Requirement
Among the lines below, copy each one in which "Visit" appears.

═══ Supplied material ═══

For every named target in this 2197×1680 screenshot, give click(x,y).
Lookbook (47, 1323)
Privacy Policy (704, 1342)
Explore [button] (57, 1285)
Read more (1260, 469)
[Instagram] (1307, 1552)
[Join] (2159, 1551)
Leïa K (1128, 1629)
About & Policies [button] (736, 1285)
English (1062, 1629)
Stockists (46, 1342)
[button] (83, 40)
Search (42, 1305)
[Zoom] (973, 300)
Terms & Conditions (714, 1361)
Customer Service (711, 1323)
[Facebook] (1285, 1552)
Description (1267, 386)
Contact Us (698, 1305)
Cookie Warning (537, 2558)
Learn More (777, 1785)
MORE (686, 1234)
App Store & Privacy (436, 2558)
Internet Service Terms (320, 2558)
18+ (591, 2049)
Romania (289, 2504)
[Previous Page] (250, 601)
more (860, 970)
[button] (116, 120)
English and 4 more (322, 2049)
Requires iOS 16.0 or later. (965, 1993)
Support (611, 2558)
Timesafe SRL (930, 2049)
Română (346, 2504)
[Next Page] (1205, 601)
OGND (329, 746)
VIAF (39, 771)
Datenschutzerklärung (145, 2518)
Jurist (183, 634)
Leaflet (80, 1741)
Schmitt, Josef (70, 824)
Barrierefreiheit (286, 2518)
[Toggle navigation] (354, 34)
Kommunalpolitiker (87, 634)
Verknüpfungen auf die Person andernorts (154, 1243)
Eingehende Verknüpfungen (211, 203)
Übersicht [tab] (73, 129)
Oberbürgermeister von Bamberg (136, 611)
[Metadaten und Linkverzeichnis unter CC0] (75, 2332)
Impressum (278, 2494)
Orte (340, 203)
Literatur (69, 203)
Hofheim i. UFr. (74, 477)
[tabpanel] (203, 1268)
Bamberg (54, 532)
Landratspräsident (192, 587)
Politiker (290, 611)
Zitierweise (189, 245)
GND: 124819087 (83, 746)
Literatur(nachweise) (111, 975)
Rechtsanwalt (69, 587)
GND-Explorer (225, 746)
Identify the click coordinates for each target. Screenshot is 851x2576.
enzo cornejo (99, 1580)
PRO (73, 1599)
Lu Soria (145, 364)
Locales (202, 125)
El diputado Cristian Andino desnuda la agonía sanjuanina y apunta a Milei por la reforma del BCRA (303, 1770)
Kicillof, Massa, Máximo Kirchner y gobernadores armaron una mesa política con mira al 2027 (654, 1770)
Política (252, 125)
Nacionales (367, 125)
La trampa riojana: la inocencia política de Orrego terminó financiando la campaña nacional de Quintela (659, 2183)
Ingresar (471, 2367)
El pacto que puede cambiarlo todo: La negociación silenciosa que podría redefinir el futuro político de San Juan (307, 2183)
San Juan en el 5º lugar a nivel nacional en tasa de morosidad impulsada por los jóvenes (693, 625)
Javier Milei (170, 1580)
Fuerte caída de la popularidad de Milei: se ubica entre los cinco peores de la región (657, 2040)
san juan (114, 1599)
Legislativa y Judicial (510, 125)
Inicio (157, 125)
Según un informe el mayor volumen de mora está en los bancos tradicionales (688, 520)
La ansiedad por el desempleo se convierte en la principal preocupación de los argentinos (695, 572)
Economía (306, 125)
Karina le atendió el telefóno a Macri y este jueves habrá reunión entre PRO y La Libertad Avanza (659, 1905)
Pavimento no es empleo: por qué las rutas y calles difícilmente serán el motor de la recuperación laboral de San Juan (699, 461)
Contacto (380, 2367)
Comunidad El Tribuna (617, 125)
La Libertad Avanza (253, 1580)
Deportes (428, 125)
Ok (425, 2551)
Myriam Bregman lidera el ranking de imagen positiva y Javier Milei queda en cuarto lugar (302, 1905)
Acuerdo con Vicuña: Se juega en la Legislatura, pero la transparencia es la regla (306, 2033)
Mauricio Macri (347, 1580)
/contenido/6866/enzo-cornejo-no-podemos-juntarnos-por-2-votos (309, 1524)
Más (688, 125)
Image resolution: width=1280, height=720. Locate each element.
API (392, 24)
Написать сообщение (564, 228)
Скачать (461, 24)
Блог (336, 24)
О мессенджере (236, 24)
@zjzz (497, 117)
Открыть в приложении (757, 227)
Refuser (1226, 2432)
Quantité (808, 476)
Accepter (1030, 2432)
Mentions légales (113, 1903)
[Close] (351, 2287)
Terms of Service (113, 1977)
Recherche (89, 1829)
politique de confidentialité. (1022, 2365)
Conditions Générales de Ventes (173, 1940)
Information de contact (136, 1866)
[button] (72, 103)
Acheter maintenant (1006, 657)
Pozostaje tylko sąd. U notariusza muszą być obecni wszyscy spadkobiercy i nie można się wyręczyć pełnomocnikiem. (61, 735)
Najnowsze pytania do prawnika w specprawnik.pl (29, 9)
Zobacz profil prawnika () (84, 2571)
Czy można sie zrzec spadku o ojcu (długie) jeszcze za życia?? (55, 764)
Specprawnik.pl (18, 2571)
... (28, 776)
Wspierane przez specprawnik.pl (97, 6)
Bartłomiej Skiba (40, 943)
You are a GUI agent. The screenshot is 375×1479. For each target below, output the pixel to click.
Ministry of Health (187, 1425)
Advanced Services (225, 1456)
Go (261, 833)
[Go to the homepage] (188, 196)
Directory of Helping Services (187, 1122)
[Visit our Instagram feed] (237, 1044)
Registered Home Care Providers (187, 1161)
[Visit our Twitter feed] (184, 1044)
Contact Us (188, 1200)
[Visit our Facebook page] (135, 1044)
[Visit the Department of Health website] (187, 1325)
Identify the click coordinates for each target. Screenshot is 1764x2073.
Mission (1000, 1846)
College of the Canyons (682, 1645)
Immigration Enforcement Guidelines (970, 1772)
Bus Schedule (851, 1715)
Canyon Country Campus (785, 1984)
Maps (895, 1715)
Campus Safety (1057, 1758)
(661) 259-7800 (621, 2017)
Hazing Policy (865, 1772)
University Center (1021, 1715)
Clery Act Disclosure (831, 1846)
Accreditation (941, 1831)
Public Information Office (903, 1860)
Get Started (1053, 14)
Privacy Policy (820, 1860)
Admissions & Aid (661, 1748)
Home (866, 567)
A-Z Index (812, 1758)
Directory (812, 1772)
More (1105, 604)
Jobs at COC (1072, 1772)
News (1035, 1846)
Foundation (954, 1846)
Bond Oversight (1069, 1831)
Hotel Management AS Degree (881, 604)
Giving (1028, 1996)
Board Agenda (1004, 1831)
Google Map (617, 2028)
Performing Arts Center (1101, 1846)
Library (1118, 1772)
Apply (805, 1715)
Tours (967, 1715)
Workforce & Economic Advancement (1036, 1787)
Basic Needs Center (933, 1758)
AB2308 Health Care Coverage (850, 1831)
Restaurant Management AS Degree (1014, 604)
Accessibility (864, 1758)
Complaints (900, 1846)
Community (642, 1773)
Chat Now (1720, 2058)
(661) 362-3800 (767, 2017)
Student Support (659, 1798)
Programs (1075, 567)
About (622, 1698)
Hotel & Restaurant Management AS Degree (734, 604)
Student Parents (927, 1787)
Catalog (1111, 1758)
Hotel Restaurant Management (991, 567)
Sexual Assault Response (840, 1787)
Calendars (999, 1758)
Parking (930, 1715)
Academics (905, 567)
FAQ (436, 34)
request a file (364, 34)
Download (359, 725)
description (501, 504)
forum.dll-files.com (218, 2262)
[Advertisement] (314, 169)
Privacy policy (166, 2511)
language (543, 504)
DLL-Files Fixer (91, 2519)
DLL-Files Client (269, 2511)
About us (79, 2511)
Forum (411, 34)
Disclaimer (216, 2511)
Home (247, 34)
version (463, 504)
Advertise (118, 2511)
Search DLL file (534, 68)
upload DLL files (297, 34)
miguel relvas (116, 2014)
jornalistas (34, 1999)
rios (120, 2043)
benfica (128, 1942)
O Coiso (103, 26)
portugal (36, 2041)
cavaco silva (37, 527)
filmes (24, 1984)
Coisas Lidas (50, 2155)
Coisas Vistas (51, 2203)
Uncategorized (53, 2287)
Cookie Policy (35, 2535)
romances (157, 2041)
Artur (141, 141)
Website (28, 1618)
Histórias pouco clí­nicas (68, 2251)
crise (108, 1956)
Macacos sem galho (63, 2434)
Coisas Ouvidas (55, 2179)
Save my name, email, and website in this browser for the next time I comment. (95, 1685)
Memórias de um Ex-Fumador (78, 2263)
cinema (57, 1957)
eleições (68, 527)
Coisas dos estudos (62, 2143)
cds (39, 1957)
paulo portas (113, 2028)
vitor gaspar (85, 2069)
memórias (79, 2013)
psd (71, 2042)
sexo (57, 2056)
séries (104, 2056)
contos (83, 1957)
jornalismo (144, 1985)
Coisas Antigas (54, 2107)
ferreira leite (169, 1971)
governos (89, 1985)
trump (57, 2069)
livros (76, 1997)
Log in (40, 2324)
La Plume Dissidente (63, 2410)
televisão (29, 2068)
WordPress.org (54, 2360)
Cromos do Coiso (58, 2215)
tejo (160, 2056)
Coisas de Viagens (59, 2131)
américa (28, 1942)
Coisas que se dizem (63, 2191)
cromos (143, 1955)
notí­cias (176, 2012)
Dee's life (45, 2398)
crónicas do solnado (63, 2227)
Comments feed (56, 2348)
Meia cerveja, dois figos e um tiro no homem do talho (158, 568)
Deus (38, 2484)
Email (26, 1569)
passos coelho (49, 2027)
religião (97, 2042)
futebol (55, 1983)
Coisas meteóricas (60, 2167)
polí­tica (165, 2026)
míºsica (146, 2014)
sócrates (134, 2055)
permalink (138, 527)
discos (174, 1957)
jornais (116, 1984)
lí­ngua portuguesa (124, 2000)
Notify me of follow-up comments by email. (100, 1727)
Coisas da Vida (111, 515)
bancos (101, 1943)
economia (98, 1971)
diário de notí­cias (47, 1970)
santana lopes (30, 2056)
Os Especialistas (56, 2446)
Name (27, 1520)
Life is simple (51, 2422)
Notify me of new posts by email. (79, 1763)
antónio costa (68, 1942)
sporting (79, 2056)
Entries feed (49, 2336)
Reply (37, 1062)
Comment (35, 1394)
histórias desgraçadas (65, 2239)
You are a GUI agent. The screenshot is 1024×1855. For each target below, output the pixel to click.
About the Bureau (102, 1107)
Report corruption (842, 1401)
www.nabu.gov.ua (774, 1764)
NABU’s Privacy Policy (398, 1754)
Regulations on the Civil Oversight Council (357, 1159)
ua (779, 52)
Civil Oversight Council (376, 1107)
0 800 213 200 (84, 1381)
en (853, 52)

═══

Output for this task
[Visit our Instagram feed] (237, 1044)
[Visit our Twitter feed] (184, 1044)
[Visit our Facebook page] (135, 1044)
[Visit the Department of Health website] (187, 1325)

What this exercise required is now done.